Afghan Forces on the Run
The Editorial Board – The New York Times
Nearly a year after the official end of NATO’s combat mission in Afghanistan, this military failure confirms the worst fears about the weaknesses of the Afghan forces. Some 7,000 government forces and militiamen were overcome by far fewer Taliban in Kunduz.
For the United States to provide emergency assistance in the fight for Kunduz is one thing. But it must not be drawn back into a war that cannot be ended except by the Afghan government itself. Yet there are signs this is happening, as the security situation has deteriorated. Gen. John Campbell, who commands NATO and American forces in Afghanistan, now exerts so much influence at the top levels of the Afghan government that some Afghans refer to him as the country’s de facto defense minister….
While that and other challenges may be beyond the government’s control, the reality remains that the Afghan security forces have a very high attrition rate, have suffered a 50 percent increase in casualties in the first six months of this year compared with last year and have been spread thin as the Taliban opened new fronts in all parts of the country.
How Afghanistan Can Succeed
Hamdullah Mohib – CNN
Afghanistan today is a functioning democracy. It has the freest media in the region, with a thriving private media sector. Our people vote for their leaders and power changes hands through ballots, not bullets. Civil society organizations, both domestic and international, are free to organize and we welcome their partnership in helping our country overcome the legacy of years of war….

+===+

STATED TASK 1:
Rewrite the rows from the first one through the line containing "Viewport: 1456px width, 819px", inclusive, replacing "Cancel" with "Close" and leaving everything else unchanged.
The text above and the rows below come from separate, unrelated sources.

Entries for finding text and elements:

+===+

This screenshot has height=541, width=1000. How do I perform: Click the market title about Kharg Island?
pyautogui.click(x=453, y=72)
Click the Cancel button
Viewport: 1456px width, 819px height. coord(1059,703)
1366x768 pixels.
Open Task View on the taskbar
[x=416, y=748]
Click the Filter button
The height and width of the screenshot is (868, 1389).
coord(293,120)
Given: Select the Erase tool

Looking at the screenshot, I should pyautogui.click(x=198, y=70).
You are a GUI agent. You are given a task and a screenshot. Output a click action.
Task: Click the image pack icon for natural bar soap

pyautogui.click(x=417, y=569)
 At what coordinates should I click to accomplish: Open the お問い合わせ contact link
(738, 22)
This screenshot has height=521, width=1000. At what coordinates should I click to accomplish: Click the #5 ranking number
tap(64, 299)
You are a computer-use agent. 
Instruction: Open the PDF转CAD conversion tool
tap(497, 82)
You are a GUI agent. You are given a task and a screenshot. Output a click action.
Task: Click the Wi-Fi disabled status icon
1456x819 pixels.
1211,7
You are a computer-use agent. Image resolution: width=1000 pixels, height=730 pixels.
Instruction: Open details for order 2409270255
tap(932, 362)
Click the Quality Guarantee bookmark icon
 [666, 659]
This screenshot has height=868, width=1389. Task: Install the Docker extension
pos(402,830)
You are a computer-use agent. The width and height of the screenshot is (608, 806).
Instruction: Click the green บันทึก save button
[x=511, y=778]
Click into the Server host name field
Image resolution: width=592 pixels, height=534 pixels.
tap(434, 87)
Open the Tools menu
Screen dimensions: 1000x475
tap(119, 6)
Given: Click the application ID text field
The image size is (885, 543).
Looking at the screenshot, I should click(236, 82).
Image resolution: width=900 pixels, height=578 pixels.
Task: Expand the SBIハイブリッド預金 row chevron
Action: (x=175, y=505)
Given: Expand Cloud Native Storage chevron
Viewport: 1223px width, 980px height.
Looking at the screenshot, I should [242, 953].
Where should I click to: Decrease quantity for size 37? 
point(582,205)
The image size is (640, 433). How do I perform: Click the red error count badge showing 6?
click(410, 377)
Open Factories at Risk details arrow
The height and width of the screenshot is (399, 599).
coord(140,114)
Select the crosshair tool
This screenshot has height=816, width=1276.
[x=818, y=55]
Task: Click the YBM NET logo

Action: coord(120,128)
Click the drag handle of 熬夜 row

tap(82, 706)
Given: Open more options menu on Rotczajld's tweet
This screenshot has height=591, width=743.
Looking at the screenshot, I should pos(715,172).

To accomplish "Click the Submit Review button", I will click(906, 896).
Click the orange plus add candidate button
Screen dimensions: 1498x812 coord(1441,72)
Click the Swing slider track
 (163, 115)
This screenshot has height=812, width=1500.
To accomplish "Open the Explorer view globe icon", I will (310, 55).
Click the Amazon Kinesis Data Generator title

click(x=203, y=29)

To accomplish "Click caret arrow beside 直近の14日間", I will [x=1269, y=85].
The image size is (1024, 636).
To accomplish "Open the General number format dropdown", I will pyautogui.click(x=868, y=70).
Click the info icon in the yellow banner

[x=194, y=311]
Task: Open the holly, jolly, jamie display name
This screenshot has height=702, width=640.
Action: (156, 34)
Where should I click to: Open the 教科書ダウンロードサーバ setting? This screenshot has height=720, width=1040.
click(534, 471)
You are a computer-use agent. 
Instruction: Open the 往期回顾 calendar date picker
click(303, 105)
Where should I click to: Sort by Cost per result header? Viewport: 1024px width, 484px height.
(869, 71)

+===+

STATED TASK 2:
List every geographic place name that appears in the Afghanistan commentary excerpt.

WRITTEN ANSWER 1:
This screenshot has height=541, width=1000. How do I perform: Click the market title about Kharg Island?
pyautogui.click(x=453, y=72)
Click the Close button
Viewport: 1456px width, 819px height. coord(1059,703)

WRITTEN ANSWER 2:
Afghanistan
Kunduz
the United States